Pixel coordinate grounding data
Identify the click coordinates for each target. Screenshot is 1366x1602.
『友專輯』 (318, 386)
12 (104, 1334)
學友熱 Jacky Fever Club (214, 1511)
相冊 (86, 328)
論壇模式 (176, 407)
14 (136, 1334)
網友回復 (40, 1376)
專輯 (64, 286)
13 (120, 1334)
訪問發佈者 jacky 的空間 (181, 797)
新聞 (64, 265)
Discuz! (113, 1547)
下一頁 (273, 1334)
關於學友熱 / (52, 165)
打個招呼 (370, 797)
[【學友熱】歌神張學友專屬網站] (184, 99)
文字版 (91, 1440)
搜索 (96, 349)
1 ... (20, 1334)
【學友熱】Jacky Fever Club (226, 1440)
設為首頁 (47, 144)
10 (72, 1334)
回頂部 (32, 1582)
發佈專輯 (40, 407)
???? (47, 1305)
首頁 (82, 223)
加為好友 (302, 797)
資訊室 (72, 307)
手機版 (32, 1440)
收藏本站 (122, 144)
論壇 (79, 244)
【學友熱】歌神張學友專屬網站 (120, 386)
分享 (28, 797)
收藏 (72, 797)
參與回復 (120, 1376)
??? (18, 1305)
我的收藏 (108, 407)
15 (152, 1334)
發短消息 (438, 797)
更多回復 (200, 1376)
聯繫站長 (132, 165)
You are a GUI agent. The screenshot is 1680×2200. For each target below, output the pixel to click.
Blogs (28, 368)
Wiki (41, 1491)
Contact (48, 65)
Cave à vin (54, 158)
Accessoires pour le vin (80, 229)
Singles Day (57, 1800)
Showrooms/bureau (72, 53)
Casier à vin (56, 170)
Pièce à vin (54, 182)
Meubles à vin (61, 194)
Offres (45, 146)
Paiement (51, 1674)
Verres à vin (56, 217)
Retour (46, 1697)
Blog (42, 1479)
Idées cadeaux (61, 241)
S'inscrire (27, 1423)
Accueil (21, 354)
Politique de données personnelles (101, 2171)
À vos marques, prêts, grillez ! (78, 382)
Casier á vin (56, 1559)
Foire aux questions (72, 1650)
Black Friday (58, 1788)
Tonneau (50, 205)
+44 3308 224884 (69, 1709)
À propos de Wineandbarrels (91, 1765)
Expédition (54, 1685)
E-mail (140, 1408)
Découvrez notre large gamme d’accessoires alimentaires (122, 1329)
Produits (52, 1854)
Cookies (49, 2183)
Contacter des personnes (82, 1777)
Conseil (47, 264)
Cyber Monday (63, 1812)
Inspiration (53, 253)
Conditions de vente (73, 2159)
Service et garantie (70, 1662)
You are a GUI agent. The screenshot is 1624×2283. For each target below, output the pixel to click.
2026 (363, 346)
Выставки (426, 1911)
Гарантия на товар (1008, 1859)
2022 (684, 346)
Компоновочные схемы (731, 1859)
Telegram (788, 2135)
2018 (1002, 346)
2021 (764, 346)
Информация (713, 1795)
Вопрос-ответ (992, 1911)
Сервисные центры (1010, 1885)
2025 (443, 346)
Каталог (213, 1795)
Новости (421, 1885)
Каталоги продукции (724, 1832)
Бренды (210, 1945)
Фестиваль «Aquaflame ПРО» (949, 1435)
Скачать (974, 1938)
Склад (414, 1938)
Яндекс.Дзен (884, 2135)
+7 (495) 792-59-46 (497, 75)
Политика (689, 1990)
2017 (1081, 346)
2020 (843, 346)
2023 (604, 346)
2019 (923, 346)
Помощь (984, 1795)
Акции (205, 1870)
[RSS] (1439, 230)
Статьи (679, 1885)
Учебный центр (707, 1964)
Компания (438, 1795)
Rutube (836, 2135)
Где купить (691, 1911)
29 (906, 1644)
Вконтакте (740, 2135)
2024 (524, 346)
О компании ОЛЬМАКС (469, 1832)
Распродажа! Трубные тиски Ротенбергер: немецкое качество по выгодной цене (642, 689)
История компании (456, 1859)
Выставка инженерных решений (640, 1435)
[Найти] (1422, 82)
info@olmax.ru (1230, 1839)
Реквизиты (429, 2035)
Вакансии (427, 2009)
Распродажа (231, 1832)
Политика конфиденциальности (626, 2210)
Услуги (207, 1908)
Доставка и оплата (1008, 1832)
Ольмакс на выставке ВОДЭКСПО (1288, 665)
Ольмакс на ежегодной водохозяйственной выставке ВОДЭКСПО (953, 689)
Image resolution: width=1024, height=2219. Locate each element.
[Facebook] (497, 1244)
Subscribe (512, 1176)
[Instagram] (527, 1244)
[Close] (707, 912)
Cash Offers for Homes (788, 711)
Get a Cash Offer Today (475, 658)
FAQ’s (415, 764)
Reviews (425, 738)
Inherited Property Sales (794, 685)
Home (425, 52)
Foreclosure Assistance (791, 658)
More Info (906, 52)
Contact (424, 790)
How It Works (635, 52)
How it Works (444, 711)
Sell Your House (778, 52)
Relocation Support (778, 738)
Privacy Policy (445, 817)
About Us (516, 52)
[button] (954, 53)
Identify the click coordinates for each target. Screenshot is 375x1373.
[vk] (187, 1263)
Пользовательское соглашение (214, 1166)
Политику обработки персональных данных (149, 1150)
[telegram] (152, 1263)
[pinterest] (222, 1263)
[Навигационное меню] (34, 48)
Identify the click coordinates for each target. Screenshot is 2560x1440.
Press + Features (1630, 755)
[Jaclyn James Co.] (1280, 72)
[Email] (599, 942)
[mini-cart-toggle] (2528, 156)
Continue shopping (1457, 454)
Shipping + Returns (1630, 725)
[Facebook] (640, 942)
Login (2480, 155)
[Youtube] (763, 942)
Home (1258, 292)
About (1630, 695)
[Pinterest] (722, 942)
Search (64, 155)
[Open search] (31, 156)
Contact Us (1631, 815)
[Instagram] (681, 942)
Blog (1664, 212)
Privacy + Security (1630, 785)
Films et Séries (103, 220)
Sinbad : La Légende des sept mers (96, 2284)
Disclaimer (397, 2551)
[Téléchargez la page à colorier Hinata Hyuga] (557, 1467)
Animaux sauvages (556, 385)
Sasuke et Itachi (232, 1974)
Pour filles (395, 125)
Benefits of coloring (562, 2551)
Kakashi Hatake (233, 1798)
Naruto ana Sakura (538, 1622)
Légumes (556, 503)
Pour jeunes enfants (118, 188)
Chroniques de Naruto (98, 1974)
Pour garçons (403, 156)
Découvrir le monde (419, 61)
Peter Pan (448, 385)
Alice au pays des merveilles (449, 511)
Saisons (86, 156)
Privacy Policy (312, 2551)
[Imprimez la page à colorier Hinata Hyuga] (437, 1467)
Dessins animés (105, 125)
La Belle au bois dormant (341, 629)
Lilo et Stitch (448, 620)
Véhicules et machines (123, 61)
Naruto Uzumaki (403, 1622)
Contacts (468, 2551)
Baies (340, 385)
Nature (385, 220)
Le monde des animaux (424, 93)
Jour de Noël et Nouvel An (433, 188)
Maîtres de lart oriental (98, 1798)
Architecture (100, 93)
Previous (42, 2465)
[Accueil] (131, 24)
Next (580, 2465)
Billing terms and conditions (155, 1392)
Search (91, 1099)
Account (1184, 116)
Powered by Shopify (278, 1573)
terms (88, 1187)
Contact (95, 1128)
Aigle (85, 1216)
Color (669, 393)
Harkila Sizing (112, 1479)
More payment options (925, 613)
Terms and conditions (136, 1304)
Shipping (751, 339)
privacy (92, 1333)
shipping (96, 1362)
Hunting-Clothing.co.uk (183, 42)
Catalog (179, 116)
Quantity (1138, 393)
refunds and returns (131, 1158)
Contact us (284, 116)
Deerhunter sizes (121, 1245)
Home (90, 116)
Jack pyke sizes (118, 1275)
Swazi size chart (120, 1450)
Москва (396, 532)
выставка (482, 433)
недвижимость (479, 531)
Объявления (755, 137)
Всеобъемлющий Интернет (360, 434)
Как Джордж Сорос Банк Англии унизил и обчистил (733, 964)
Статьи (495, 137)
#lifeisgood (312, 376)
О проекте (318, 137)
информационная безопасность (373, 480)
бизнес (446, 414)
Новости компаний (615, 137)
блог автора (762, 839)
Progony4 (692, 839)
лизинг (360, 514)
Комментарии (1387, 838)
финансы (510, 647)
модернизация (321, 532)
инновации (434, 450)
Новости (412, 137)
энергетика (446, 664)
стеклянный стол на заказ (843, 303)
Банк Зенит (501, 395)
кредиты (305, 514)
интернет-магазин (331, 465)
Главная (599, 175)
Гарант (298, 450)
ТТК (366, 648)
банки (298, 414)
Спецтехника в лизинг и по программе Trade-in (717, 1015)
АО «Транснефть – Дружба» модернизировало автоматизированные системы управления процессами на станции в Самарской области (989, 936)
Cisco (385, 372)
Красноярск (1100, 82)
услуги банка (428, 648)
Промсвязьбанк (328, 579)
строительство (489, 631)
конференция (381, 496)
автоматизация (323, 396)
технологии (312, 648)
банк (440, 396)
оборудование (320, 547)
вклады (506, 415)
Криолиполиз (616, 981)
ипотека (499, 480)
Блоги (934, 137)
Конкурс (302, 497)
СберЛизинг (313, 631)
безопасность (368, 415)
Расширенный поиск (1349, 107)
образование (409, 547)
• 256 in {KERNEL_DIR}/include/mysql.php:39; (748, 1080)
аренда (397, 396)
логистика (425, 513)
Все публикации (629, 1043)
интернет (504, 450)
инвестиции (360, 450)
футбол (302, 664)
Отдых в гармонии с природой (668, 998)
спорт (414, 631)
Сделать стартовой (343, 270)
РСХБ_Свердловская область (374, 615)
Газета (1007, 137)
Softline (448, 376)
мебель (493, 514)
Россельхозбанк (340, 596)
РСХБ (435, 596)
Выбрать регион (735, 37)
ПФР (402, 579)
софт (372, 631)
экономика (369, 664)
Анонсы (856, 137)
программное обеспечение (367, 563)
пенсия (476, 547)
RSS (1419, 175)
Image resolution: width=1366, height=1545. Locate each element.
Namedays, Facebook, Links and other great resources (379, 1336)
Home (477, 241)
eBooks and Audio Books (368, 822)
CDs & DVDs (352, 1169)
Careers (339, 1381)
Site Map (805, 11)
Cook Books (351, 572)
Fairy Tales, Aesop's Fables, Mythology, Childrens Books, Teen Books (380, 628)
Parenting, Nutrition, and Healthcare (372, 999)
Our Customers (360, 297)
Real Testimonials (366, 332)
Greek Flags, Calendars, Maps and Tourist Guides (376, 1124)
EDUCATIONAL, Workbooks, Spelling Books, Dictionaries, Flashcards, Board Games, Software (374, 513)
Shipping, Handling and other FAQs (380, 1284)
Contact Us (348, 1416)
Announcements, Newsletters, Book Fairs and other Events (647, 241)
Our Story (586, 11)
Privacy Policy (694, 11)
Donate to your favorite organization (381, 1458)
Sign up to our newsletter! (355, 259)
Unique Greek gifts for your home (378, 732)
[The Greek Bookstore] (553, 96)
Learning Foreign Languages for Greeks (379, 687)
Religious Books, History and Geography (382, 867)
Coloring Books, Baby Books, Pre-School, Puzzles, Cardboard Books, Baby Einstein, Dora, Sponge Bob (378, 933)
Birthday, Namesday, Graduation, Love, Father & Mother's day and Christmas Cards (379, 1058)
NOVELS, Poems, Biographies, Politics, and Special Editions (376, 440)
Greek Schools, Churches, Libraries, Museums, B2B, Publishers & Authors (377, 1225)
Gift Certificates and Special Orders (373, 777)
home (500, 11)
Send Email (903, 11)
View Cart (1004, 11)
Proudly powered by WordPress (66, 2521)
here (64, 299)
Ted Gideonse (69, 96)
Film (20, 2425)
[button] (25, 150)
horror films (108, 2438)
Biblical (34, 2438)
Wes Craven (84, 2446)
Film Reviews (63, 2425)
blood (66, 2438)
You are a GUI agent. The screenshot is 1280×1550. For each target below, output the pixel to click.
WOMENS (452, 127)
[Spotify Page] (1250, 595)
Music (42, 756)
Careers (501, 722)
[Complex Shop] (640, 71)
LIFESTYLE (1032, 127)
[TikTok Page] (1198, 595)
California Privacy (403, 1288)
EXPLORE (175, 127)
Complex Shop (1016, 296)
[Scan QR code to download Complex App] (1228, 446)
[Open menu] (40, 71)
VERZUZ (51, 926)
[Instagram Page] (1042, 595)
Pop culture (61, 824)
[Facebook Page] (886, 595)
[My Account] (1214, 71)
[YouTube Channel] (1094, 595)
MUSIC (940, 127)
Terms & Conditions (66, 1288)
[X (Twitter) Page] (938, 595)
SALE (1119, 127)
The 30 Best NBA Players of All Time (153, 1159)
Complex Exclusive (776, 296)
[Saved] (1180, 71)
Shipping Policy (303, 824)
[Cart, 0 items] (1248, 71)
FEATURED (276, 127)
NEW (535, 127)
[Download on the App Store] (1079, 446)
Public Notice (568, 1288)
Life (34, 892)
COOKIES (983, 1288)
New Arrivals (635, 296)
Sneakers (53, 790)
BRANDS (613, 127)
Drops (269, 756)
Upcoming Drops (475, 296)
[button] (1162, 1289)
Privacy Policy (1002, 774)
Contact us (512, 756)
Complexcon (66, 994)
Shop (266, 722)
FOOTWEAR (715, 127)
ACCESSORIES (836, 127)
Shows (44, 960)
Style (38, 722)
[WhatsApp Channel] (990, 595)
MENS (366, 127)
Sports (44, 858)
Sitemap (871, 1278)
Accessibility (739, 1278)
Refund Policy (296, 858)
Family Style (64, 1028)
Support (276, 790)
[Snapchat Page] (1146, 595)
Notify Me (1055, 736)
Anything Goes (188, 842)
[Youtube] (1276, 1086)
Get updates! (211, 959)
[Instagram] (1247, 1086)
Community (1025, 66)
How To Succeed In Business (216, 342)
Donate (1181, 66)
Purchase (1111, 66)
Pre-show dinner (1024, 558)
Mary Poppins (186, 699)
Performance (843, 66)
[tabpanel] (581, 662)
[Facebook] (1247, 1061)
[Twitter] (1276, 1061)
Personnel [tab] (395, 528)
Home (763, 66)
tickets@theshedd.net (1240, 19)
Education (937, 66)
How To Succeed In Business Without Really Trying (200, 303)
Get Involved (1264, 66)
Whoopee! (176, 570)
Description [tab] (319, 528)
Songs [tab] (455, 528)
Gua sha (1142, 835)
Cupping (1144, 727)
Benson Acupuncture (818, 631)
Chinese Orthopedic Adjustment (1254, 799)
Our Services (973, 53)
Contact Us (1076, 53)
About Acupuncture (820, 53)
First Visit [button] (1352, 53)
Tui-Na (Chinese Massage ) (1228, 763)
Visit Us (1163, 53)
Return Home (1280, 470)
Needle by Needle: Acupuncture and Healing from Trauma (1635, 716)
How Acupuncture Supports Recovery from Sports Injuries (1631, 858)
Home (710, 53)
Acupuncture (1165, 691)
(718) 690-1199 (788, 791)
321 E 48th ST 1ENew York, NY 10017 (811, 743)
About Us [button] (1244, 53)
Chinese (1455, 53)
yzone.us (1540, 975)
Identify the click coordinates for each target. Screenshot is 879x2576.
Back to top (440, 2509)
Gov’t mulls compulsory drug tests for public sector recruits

▸ PROBLEM: Scan the lines above for "Яндекс.Дзен (884, 2135)" and for "29 (906, 1644)". Repeat exactly the line holding each of them and every line in between.

▸ SOLUTION FOR THIS TASK:
Яндекс.Дзен (884, 2135)
+7 (495) 792-59-46 (497, 75)
Политика (689, 1990)
2017 (1081, 346)
2020 (843, 346)
2023 (604, 346)
2019 (923, 346)
Помощь (984, 1795)
Акции (205, 1870)
[RSS] (1439, 230)
Статьи (679, 1885)
Учебный центр (707, 1964)
Компания (438, 1795)
Rutube (836, 2135)
Где купить (691, 1911)
29 (906, 1644)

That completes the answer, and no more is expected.